- Record: Extensions of Remarks
- Section type: Recognition
- Chamber: House
- Date: June 30, 2026
- Congress: 119th Congress
- Why this source matters: Extensions of Remarks are statements submitted for the official record, even if they were not spoken live on the floor.
HONORING THE CAREER OF DR. MICHAEL WITHERELL, DIRECTOR OF THE LAWRENCE
BERKELEY NATIONAL LABORATORY
HON. LATEEFAH SIMON
of california
in the house of representatives
Tuesday, June 30, 2026
Ms. SIMON. Mr. Speaker, I rise today to honor the distinguished career of Dr. Michael Stewart Witherell, the Director of the Department of Energy's Lawrence Berkeley National Laboratory (LBNL).
Dr. Witherell was born on September 22, 1949, in Toledo, Ohio. In 1968, Dr. Witherell received his Bachelor of Science from the University of Michigan and went on to earn a Ph.D. from the University of Wisconsin, Madison in 1973.

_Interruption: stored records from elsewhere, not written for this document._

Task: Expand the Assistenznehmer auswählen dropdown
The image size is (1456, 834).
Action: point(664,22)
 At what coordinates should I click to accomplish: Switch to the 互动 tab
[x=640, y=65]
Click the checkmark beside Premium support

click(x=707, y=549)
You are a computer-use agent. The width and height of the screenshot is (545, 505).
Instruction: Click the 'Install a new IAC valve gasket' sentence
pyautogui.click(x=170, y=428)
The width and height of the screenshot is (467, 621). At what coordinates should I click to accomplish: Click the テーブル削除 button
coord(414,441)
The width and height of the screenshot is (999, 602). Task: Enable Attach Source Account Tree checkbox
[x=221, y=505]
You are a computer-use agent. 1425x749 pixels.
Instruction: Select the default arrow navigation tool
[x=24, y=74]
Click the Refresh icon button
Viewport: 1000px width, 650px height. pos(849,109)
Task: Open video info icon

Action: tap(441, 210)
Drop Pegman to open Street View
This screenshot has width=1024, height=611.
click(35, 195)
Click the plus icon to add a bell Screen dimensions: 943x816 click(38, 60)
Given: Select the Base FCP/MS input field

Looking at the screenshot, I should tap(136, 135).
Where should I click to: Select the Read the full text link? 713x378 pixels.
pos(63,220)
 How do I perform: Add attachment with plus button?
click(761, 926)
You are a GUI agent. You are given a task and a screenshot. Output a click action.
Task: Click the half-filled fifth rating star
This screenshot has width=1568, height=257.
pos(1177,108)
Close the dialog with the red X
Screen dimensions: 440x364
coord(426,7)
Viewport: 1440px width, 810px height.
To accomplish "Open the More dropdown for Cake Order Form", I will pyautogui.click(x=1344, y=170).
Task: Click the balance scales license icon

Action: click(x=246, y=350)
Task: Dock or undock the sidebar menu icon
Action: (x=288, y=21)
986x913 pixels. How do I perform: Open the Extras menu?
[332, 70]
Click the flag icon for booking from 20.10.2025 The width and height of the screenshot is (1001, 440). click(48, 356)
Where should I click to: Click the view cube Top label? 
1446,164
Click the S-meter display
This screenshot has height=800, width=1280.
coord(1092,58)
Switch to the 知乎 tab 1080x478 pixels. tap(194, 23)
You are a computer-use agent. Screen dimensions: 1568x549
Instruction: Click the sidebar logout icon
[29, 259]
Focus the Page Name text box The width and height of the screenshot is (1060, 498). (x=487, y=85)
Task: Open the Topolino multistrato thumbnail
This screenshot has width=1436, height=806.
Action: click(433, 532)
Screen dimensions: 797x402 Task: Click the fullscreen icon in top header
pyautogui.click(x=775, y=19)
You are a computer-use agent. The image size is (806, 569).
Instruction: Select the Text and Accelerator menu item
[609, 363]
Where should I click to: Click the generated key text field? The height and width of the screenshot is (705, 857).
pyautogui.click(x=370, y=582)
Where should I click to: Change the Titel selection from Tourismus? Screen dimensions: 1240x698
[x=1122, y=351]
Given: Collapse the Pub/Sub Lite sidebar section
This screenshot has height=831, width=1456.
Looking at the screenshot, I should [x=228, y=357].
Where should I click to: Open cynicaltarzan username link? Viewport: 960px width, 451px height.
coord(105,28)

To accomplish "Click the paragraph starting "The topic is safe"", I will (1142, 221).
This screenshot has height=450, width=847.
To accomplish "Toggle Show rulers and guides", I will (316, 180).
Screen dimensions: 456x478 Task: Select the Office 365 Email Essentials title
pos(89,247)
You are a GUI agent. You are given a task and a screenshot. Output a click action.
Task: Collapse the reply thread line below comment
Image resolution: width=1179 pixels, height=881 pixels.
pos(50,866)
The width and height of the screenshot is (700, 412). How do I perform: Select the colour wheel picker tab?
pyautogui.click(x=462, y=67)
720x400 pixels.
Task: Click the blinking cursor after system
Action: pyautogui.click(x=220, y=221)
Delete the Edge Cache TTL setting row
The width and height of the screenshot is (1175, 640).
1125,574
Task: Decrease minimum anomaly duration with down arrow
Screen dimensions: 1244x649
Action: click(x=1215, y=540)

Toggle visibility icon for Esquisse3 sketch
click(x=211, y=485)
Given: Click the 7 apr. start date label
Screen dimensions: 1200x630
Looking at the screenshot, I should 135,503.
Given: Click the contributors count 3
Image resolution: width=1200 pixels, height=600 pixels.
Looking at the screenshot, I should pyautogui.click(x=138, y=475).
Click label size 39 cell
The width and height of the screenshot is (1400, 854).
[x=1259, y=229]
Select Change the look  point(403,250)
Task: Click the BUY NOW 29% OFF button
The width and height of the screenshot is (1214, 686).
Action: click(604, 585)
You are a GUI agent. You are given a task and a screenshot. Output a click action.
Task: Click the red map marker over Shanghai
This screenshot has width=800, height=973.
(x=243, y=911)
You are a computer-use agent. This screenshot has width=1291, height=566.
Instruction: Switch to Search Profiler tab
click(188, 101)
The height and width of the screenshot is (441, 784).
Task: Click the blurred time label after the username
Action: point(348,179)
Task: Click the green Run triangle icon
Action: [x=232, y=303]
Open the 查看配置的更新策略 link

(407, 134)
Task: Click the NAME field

Dr. Witherell began his academic career as a faculty member at Princeton University. In 1981, he moved to the University of California, Santa Barbara, where he would eventually become the UC Presidential Chair in Physics. As a working experimental particle physicist, Dr. Witherell pursued groundbreaking research focused on the fundamental building blocks of matter. This pioneering work earned Dr. Witherell the prestigious W.K.H. Panofsky Prize in Experimental Particle Physics in 1990. In his later career, Dr. Witherell researched dark matter, contributing to the design of the LUX-Zeplin (LZ) dark matter experiment. Dr. Witherell's research and experimental work is highly respected in his field and continues to be widely cited to this day.
In 1999, Dr. Witherell accepted the role as Director of Fermilab, the country's leading laboratory for high-energy physics. During his tenure, from 1999 to 2005, Fermilab upgraded its Tevatron accelerator complex and completed a $150 million project to build a long-baseline neutrino facility capable of beaming neutrinos 450 miles underground from Illinois to a detector in Minnesota. Dr. Witherell's visionary leadership at Fermilab earned him the U.S. Secretary of Energy's Gold Award in 2004, the Department of Energy's highest honor.
From 2005 to 2016, Dr. Witherell served as the Vice Chancellor of Research at the University of California, Santa Barbara. In that role, Dr. Witherell helped increase extramural research expenditures from $165 million to $227 million.
In March of 2016, Dr. Witherell was appointed Director of the Lawrence Berkeley National Laboratory, overseeing a workforce of 4,000 and five national user facilities serving over 17,000 researchers annually. Throughout his tenure, Dr. Witherell spearheaded a mass modernization of LBNL's facilities initiating the Advanced Light Source upgrade, completing the Perlmutter supercomputer for the National Energy Research Scientific Computing Center, commencing the Doudna supercomputer project, and completing the Energy Sciences Network upgrade ahead of schedule. Dr. Witherell also helped drive investment into LBNL, leading to the creation of the Integrative Genomics Building. Under Dr. Witherell's leadership, LBNL has received more Early Career Research awards than any other national laboratory. Since 2016, many of those awards were for early research in the fields of quantum information science and artificial intelligence, positioning LBNL to take a significant role in these national priority areas. Under his leadership, LBNL also became the first of 10 Department of Energy laboratories to earn grades of A- or above in all eight areas of its annual performance evaluations for four consecutive years, demonstrating Dr. Witherell's remarkable operational acumen.
Throughout his storied career, Dr. Witherell has consistently demonstrated deep curiosity, managerial excellence, and a commitment to public service and the advancement of scientific knowledge. Our country has been lucky to have Dr. Witherell at the helm of some of our Nation's premier laboratories and research institutions. I wish Dr. Witherell a happy and healthy retirement, and I sincerely thank him for his contributions to the United States.